We all classify and judge; every review written here is a form of classification. Binaries are bit more emphatic. You're in or you're out; you're good or you're bad. I enjoy David's binaries, though some were not included in the chart to keep the peace :). David's binaries came to mind when I thought of the 15 BOOKS I read by Harlan Coben during my book wallow. And by the way, this review provides considerable bang for the buck, as it treats 15 books in one review.
The six stand-alone books can summarized pretty easily: someone is missing. These are the six I read:
2. Darkest Fear
3. Hold Tight
4. The Innocent
5. No Second Chance
6. The Woods
However, the 9 books that comprise the Myron Bolitar series prompted a binary of my own: Mysteries solved by deduction vs. Mysteries solved or "settled" by characters possessing unbelievable physical or intellectual powers. In the tradition of binaries, the qualities on the left are superior. Thus, mysteries solved by hard work/sound deduction tend to be considerably more interesting. The Sherlock Holmes mysteries would fall in this category. Just why mysteries solved by sound deduction would be superior seems evident. Extraordinary powers are a bit of cop out.
Stieg Larsson's Lisbeth Salander, a mathematical/computer genius with a photographic memory and the ability to annihilate anyone in her path easily qualifies as a character possessing unbelievable intellectual and physical powers. In the Myron Bolitar series, Winston Home Lockwood III, otherwise known as "Win," does the heavy lifting. I've never been able to picture this character - given the contrast of his ostensibly weak appearance and his supposed chick magnet good looks. Though bullied as a boy, Win used his vast wealth to study various martial arts since the age of seven, and is now a sixth-degree black belt. He's described as the "quintessential WASP" whose appearance reeks of "arrogance, elitism, Town and Country
Parties Page, debutantes", etc. Like Lisbeth Salander, Win's appearance belies his lethal powers and quickness. Due to his wealth and connections, Win can also acquire information in seconds and manages, at any hint of danger, to be at Myron's side almost instantaneously. Having help like Win around does seem to stack the deck.

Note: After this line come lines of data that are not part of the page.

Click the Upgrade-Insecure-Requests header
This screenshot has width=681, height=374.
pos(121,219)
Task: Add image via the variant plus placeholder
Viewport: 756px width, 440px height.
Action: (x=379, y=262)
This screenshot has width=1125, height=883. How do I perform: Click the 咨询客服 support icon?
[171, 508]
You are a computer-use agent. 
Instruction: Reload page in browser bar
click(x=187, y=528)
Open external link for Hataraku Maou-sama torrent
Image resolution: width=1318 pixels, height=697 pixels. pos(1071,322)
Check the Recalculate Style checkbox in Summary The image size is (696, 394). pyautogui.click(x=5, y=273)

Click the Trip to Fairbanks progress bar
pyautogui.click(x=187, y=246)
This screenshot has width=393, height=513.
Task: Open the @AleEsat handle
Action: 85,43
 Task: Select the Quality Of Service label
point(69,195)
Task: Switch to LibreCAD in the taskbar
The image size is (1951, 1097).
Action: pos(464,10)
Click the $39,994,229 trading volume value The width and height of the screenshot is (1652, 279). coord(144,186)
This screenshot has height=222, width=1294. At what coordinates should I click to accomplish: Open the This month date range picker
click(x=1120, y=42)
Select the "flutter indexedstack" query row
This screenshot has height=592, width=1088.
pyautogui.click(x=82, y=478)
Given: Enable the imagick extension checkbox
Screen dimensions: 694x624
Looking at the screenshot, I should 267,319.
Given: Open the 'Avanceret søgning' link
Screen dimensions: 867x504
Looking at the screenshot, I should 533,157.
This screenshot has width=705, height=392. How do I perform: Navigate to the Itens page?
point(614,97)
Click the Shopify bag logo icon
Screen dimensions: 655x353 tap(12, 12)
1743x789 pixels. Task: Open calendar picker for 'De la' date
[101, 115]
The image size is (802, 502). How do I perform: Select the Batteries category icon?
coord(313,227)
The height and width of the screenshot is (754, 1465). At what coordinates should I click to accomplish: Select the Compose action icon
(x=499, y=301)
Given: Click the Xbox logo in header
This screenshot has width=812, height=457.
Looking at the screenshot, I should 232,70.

Chronologically, the 9 books in Myron Bolitar series are as follows:
1. Deal Breaker
2. Drop Shot
3. Fade Away
5. One False Move
6. The Final Detail
7. The Darkest Fear
8. Promise Me
9. Long Lost
With the exception of one book, where things do go awry, there's not much suspense in this series, because we know Myron - enhanced by Win and a couple more superpowers in his office - is going to succeed. Coben maintains what interest is
maintained in this series by his quirky characters. There's Win who, in addition to being handsome, wealthy, and physically unbeatable, tends to go out nocturnal trips to exterminate (literally) some bad guys when things get too tedious at the office.
Myron Bolitar, who had been drafted in the Celtics' first round, only to blow out a knee in a preseason game, has a medley of quirks. He lived with his parents (in a basement room) until his early thirties, not because he had to, but because he liked their company. After losing his chance to play pro basketball, Myron went to Harvard Law, worked as an FBI agent for a while and used his degree to become a sports agent. He drinks Yoo-Hoo's and has the bad habit of boinking more than one of the female leads at a time.
His two office assistants are former women wrestlers, and well, you get the idea. There is a stock of likable characters, each with a shtick, who get trotted out in each book. Coben's books are mild entertainment.
Though Stieg Larsson's trilogy is considerably better, too often problems are solved and bad guys are neutered by sensational means. Centuries earlier, Aristotle, in describing the essentials of a good plot, explained how an audience can be surprised but, in looking back will see that the events emerged logically. "Super" characters function a bit like the Deus ex machina device used incorrectly. They mete out justice artificially. The plot gets wrapped up, rather than unfolding - intelligently and logically.